Suppose that $\phi:\mathbb{R}^3 \to S^2$ is of class $\mathscr{C}^1(\mathbb{R}^3\setminus \left\{a\right\}) \cap \mathscr{C}^0(\mathbb{R}^3\setminus \left\{a\right\})$, that is $\phi$ might have a singularity at the point $a \in \mathbb{R}^3$. Suppose that the integral $\int_{\mathbb{R}^3}{e(f)[x]\mathrm{d}x}$ is finite, where $e(f)[x]:=\frac{1}{2}\delta^{\alpha\beta}g_{ij}(\phi(x))\frac{\partial \phi^i}{\partial x_{\alpha}}\frac{\partial \phi^{j}}{\partial x_{\beta}}$ is the energy density of $\phi$ ($\delta^{\alpha\beta}$ is the Kronecker symbol and ($g_{ij}$) is the metric on the three dimensional unit sphere $S^2$).
It is possible to define the degree of $\phi$ around the point $a$ as the degree of the map $\phi$ restricted to a small sphere centered at $a$. Now, I would like to prove that if the energy of $\phi$ (that is the previous integral) is finite, then the degree is $0$.

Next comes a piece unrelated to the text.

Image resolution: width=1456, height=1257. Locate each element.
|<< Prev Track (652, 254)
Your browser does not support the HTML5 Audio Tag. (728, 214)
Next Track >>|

I was able to prove that only when $|a|$ is sufficiently large. For, since $\phi$ has finite energy, it must approach a constant point on the sphere as $|x|$ approaches infinity, hence the map $\phi$ restricted to a small sphere around $a$ can not be surjective, so the degree is $0$.
Could anybody give me some hints for the general case? Thank you in advance!
You have $\phi$ and $f$ in your question, which appear to mean the same thing.
The value of $a$ is irrelevant, since the map $x\mapsto \phi(x-a)$ has the same energy as $\phi$. You can just consider $a=0$. For this reason, the statement I was able to prove that only when $|a|$ is sufficiently large looks strange. I think what you really meant is that you can prove the result when $r$ is sufficiently large, where $r$ is the radius of the sphere $S_r=\{x:|x-a|=r\}$ to which $\phi$ is restricted.
In that case, you are done, because the degree is independent of $r$. This is the homotopy invariance of topological degree.
Anyway, here is a proof. Suppose, to the contrary, that the degree is nonzero for some $r$. Then it is nonzero for all $r$, by the homotopy invariance. Therefore, $\phi(S_r)=S^2$ for all $r$. By the change of variables formula, the integral of the Jacobian of $\phi_{S_r}$ is at least $4\pi$. Since the energy dominates the 2D Jacobian, the integral of $e(\phi)$ over $S_r$ is bounded from below by a constant $c>0$. Integrating over $r$ from $0$ to $\infty$, we get a divergent integral.